Er hört Schritte vor der Tür. Gleich wird sie wieder hereinkommen. Zuerst der Schlüssel, der in das Schloss gesteckt wird. Dann das Geräusch, wenn der Schlüssel umgedreht wird und die anderen Schlüssel berührt. Die Türe, die langsam aufgeht. Ein Windhauch, der frischen Wind von draußen in das Zimmer trägt. Der Wind, der zwei Stimmungen vermischen wird. Die Stimmung von zu Hause und die Stimmung von draußen. Sie wird die Tür schließen. Ein Klacken, wenn sich die Tür nach außen hin versperrt.

Die Energie beginnt, durch das Haus zu strömen. Die Ungewissheit, welche Energie im Raum entstehen wird. Welche Emotionen sind gerade bei ihr präsent? Welche Gedanken kreisen ihr durch den Kopf? Was wird sie gleich sagen? Doch noch ist es nicht so weit. Sie beginnt, sich die Schuhe auszuziehen und sie zu den anderen zu stellen.

Hat er gerade ein Atemgeräusch gehört?

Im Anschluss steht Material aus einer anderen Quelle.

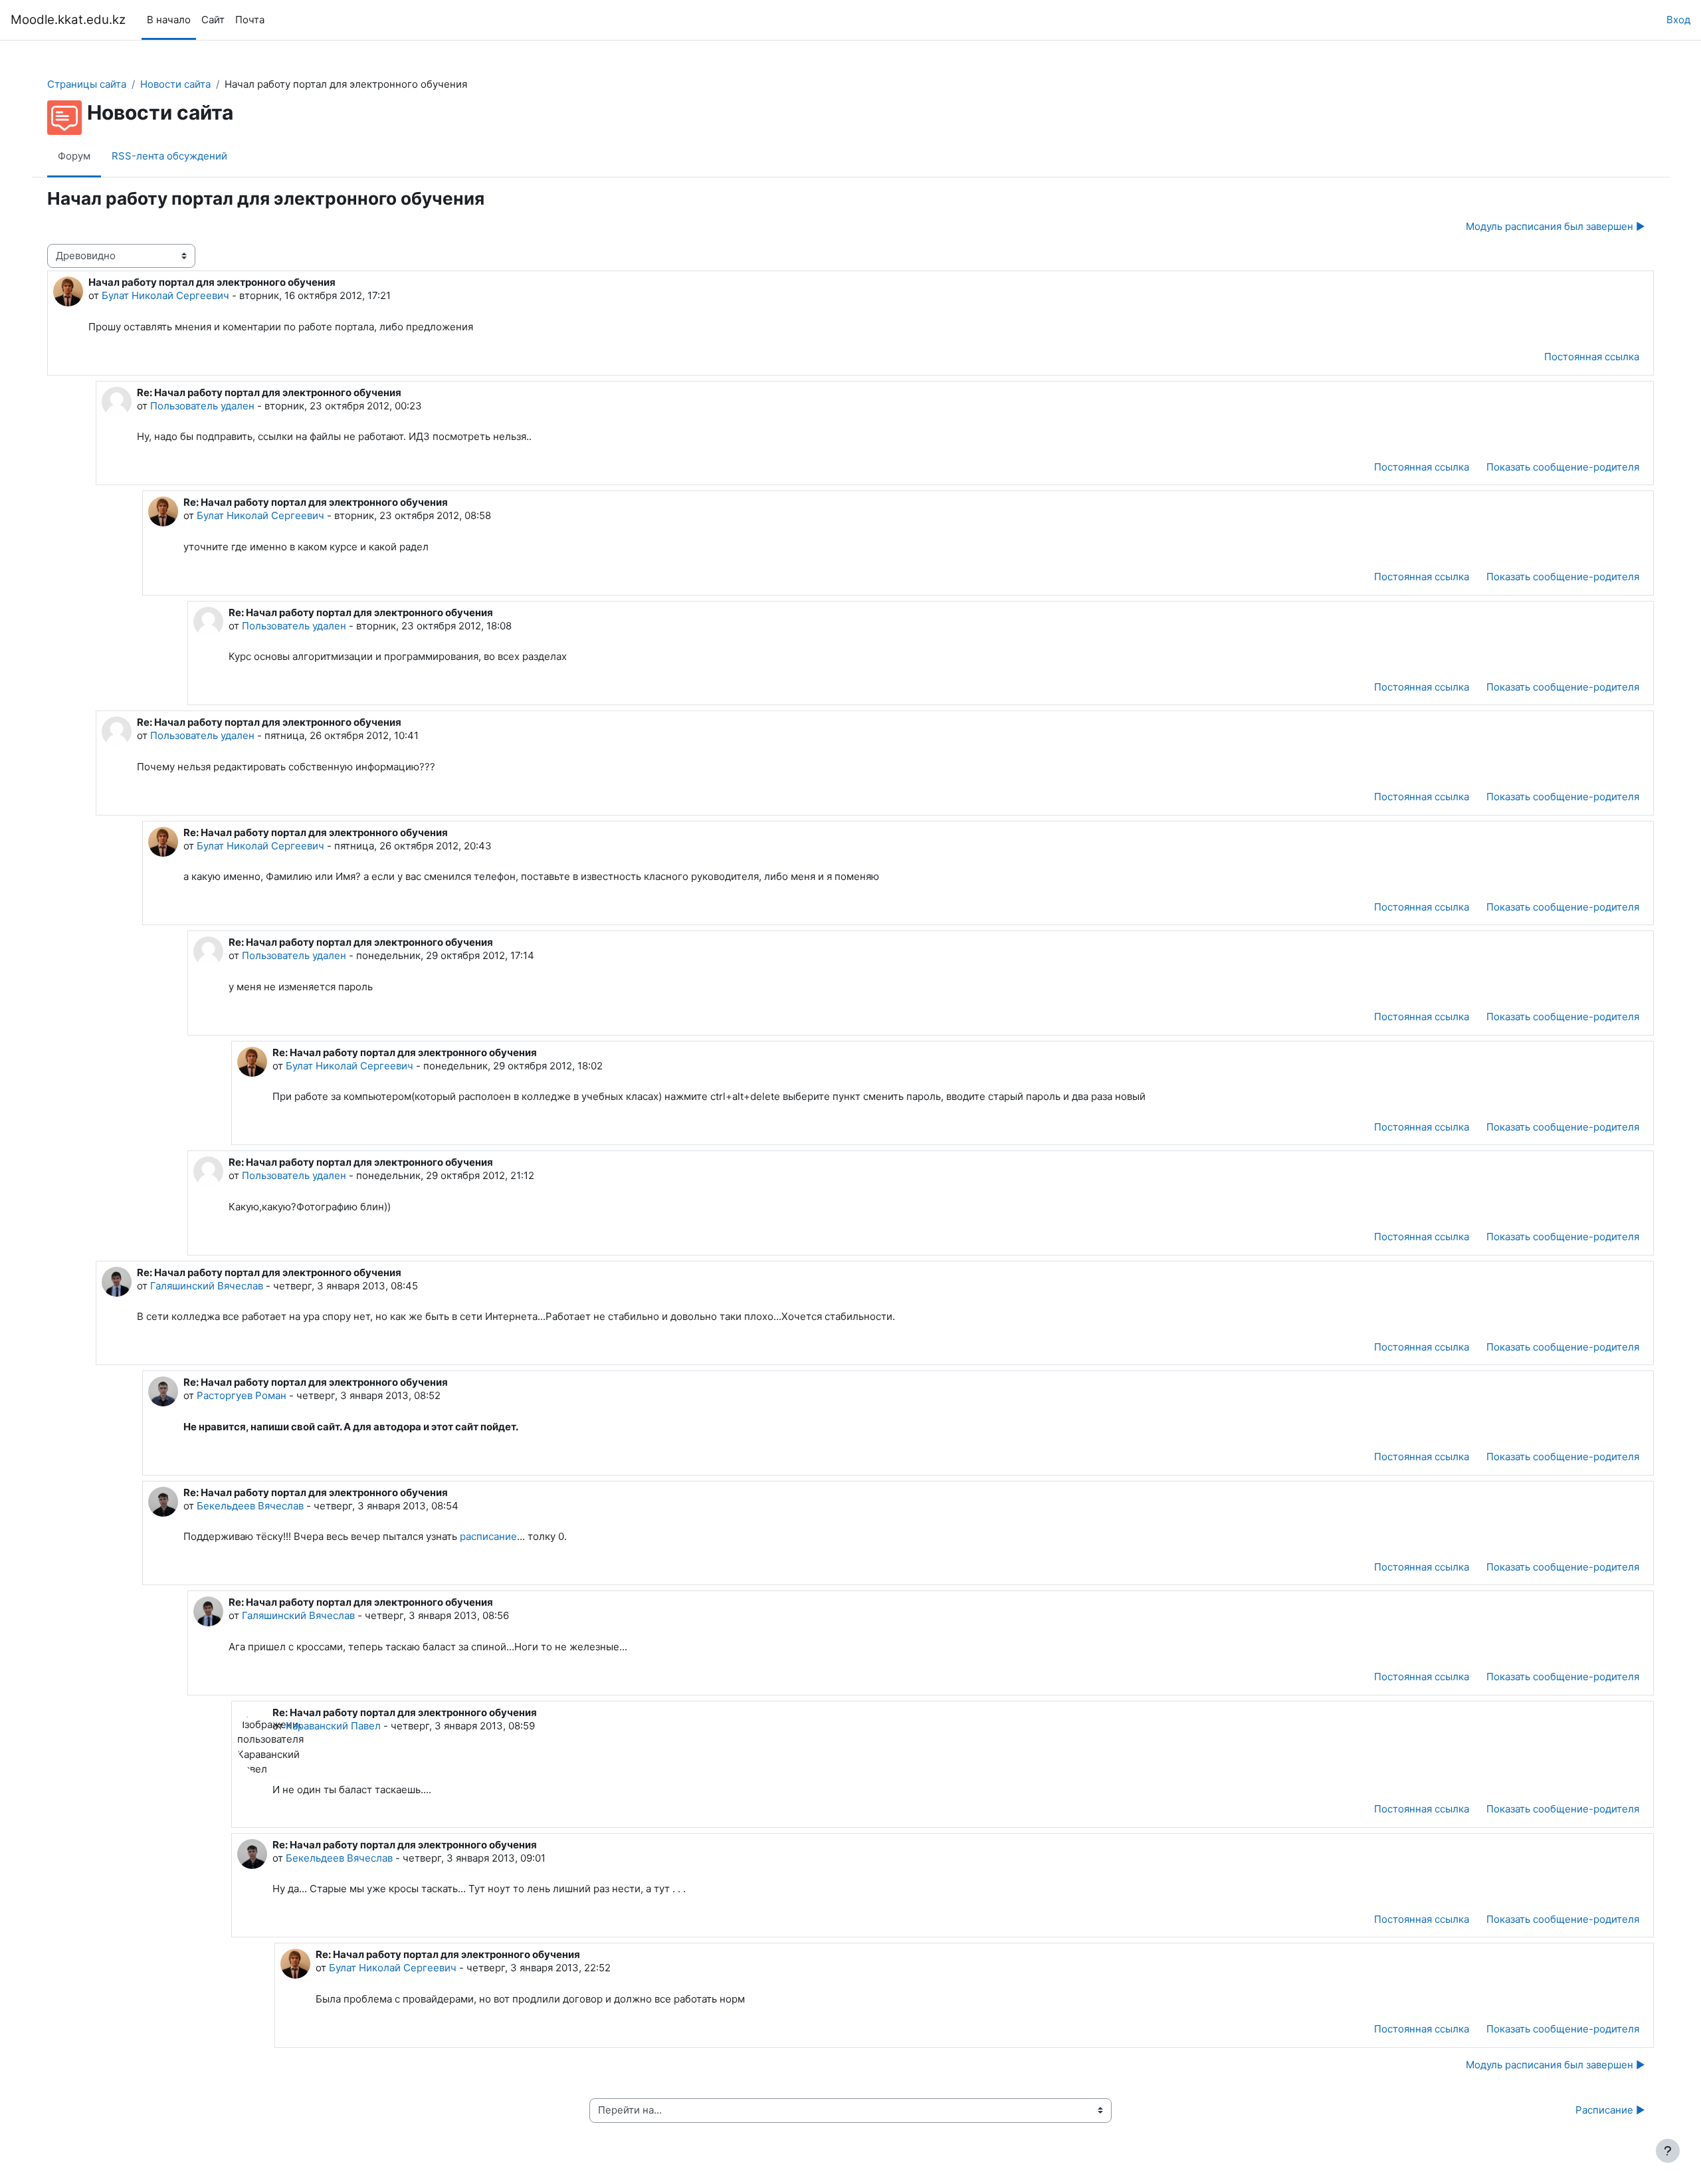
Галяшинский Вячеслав (206, 1285)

Die Jacke wird geöffnet, ein Arm nach dem anderen schält sich heraus. Die Schlaufe an der Innenseite der Jacke wird für den nächsten Haken genutzt. Die Schlaufe und der Haken umarmen sich. Die Jacke strafft sich wieder und genießt bereits die kommende Entspannung. Auch die Schuhe haben es sich gemütlich gemacht. Sie spüren die Luft von zu Hause, die durch sie hindurchströmt. Sie fühlen sich wohl und heimelig neben den anderen Schuhen, Schlapfen und Stiefeln. Die Socken an ihren Füßen berühren wieder den Steinboden, der zur Toilette führt. Die Tür schließt sich und später wird die Spülung das gesammelte Wasser freilassen, damit es seinen vorgeplanten Weg weiterfließen kann. Der Wasserhahn lässt gutmütig und wie immer ein wenig stolz das frische Wasser durch sich hindurchlaufen, um die Hände zu spülen.

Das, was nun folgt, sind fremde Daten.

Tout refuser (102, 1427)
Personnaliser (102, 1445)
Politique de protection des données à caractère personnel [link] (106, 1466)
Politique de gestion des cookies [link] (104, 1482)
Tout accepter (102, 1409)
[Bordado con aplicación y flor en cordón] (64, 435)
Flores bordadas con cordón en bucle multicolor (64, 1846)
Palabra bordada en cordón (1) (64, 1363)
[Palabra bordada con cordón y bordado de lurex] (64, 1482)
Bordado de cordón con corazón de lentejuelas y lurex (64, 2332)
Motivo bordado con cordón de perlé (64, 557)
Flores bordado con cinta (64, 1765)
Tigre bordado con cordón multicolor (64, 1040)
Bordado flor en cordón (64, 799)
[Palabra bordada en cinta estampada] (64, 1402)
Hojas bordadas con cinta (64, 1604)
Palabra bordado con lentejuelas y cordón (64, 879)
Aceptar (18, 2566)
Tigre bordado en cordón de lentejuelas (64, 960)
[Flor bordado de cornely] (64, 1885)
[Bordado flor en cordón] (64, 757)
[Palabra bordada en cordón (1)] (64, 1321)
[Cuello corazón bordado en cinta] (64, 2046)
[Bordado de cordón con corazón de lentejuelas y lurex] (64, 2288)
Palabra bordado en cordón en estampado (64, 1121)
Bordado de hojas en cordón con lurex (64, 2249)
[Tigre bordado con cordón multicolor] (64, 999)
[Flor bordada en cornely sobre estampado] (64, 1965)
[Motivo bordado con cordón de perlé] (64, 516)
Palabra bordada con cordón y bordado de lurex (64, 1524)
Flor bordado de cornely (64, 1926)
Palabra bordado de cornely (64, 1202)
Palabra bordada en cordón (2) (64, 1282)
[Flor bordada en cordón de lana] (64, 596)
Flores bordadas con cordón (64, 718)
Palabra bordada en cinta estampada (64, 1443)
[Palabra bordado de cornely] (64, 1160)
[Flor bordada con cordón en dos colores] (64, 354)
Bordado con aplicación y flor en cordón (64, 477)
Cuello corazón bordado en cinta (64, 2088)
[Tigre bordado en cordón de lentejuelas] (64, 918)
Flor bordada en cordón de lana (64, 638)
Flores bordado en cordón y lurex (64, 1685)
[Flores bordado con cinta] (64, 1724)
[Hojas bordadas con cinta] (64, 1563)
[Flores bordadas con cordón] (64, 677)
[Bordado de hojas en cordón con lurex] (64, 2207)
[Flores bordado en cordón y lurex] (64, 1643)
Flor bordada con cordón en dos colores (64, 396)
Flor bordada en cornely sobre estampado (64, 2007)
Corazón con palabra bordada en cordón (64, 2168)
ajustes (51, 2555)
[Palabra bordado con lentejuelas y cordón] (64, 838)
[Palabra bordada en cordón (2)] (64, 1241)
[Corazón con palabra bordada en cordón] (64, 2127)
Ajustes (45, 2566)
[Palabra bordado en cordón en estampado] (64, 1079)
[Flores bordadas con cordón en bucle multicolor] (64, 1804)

Nasse Hände haben eine ganz eigene Qualität. Die Wassertropfen hängen an den Händen und Fingern. Es lässt sich mittragen und nimmt mit Unterstützung der Seife den angesammelten Schmutz mit sich. Wenn das trockene Handtuch das restliche Wasser begrüßt, lässt es die Hände wieder los. Danach ist das Handtuch nasser als die Hände, das das Wasser in sich aufsaugt, als ob es das kühle Nass trinken würde.

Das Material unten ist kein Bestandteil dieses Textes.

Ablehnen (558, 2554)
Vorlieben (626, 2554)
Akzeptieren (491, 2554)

Sie kommt in das Zimmer hinein und er spürt die Wellen neuer Energie. Doch diesmal vermischt sie sich nicht mit seiner Energie. Sie fließt durch ihn hindurch. Sie geht in die Küche und hebt einen Apfel aus der Obstschale heraus. In der freudigen Erwartung, gegessen zu werden, lässt er sich von ihren Händen durch die Luft tragen. Er blickt sie an, doch sie reagiert nicht. In Gedanken und Gefühlen verstrickt nimmt sie ein Holzbrett, um den Apfel zu zerteilen. Das Messer schneidet gekonnt durch die Schale, das Fruchtfleisch und die Kerne.

Ein Teil des zerschnittenen Kerns fällt auf den Teller. Er spürt den Schmerz des Schnitts, durch den er zerteilt wurde. Das, was zusammengehörte, liegt nun abgeschnitten neben ihm. So sicher hat er sich gefühlt. Eingehüllt mit den anderen Kernen, mitten im Apfel. Dunkel, wohlig warm und geschützt durch das Fruchtfleisch. Glänzend und pompös eingehüllt in einer straff gespannten Schale. Und plötzlich, ohne Vorwarnung, kam das scharfe Messer, das rücksichtslos gegenüber der natürlichen Entwicklung des Apfels alles auseinanderriss. Der Kern hört die Schreie der anderen Apfelsamen, die ebenfalls zerteilt um ihn herumliegen. Ein schriller, hoher Ton, als ob eine Bombe eingeschlagen wäre, überdeckt das Wehklagen. Der Apfel sieht an sich hinab und erblickt erschaudernd sein Inneres, für immer zertrennt von seinem Ganzen.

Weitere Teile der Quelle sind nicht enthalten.